- What you should do -
Report each line of the listing that carries the word "preview".
──────── The input ────────
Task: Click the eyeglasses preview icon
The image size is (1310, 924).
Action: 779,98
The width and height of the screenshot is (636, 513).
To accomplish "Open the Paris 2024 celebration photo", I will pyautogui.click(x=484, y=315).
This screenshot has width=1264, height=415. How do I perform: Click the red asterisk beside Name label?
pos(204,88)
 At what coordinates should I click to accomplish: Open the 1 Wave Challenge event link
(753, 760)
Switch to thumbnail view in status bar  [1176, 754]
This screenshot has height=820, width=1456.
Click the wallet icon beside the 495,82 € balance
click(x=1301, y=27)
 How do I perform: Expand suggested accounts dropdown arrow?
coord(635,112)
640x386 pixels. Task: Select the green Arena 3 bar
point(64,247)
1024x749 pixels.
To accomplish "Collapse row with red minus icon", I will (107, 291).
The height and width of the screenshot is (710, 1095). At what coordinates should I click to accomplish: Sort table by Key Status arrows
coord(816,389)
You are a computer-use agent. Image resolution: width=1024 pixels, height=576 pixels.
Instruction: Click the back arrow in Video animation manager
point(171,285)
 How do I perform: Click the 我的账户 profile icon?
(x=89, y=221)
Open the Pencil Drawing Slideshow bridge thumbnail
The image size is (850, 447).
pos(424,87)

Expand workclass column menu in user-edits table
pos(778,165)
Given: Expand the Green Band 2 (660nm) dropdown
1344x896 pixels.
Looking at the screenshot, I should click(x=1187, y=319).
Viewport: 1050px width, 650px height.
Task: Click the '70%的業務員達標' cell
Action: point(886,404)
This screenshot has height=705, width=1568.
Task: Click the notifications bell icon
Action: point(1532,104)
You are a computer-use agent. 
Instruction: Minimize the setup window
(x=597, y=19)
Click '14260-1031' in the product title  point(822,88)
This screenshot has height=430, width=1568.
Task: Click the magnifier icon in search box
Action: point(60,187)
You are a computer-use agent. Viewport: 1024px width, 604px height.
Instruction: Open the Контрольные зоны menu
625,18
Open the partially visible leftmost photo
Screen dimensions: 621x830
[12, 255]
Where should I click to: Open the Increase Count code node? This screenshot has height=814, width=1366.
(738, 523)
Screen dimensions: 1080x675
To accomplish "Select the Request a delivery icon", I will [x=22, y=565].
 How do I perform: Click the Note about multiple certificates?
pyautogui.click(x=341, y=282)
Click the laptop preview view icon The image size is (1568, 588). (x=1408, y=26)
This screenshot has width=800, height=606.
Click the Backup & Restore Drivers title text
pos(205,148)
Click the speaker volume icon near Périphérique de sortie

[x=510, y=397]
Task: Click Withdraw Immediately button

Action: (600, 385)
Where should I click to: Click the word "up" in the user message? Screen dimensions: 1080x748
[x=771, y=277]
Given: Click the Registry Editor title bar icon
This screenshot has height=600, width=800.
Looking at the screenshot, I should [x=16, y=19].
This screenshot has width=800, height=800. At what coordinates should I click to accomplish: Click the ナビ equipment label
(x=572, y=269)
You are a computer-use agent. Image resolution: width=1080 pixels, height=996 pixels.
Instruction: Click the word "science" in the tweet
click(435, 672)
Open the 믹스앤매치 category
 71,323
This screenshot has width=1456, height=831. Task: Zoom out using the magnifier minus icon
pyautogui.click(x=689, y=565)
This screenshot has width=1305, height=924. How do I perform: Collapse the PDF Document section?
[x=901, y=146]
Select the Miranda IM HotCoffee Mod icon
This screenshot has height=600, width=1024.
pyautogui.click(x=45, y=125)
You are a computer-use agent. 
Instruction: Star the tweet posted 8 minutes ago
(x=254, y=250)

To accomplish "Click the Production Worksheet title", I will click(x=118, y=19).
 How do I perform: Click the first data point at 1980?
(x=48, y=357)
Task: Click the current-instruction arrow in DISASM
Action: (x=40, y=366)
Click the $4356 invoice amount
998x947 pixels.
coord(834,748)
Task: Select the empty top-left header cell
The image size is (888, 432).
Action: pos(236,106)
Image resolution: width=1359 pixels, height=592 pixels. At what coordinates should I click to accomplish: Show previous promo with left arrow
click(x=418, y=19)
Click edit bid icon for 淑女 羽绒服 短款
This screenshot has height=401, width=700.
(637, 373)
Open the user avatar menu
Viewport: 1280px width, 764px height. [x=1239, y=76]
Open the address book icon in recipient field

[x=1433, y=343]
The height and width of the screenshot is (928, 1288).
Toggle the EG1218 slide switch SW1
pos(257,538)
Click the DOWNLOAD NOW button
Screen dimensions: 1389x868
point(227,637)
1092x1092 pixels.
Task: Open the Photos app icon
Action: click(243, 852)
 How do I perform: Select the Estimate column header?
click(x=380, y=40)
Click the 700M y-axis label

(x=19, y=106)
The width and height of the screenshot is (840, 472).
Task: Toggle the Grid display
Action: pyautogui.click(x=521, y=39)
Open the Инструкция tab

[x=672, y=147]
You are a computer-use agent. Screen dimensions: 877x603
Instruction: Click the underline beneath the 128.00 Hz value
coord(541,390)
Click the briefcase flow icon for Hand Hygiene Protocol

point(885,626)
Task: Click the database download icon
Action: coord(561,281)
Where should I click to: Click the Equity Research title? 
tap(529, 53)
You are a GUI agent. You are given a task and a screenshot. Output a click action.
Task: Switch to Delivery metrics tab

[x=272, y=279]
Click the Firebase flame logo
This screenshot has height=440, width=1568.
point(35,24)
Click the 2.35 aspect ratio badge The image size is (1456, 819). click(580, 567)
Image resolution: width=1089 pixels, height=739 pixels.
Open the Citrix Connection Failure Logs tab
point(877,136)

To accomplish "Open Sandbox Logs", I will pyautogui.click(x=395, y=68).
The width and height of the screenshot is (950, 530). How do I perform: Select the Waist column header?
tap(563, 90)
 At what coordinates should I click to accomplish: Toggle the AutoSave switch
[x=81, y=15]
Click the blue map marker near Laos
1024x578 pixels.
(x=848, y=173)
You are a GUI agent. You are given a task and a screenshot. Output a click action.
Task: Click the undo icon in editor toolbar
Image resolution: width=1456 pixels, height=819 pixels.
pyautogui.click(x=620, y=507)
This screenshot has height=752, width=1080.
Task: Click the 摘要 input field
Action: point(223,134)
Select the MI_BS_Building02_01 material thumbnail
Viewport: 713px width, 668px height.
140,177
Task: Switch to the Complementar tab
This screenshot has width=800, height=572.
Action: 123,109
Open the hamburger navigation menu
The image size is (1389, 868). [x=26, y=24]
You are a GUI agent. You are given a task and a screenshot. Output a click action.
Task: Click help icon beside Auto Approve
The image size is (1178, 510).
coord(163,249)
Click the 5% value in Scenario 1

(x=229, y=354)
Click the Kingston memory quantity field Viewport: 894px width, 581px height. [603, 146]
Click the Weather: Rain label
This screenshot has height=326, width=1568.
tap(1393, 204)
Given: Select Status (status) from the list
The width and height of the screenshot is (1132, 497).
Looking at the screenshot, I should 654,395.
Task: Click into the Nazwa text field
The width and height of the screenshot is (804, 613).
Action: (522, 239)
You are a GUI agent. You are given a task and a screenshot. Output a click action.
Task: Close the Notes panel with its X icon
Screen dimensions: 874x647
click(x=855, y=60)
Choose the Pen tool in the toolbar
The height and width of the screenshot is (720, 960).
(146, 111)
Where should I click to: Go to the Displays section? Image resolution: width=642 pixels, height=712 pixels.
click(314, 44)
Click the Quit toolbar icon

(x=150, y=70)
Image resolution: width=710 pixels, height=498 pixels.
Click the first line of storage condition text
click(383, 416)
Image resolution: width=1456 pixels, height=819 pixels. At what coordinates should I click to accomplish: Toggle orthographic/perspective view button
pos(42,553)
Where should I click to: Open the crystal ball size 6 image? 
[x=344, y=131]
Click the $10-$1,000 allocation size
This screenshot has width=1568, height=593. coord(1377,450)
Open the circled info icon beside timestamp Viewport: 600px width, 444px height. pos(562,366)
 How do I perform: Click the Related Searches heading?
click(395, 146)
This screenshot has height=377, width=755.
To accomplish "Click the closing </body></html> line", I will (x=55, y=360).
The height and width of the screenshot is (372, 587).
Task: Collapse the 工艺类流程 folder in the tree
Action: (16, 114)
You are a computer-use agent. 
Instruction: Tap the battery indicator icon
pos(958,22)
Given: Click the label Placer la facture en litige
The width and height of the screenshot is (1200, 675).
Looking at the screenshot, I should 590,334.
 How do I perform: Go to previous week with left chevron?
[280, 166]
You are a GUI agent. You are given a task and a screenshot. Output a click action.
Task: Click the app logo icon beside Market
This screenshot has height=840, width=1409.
────────
- Exercise solution -
Task: Click the eyeglasses preview icon
Click the laptop preview view icon The image size is (1568, 588). (x=1408, y=26)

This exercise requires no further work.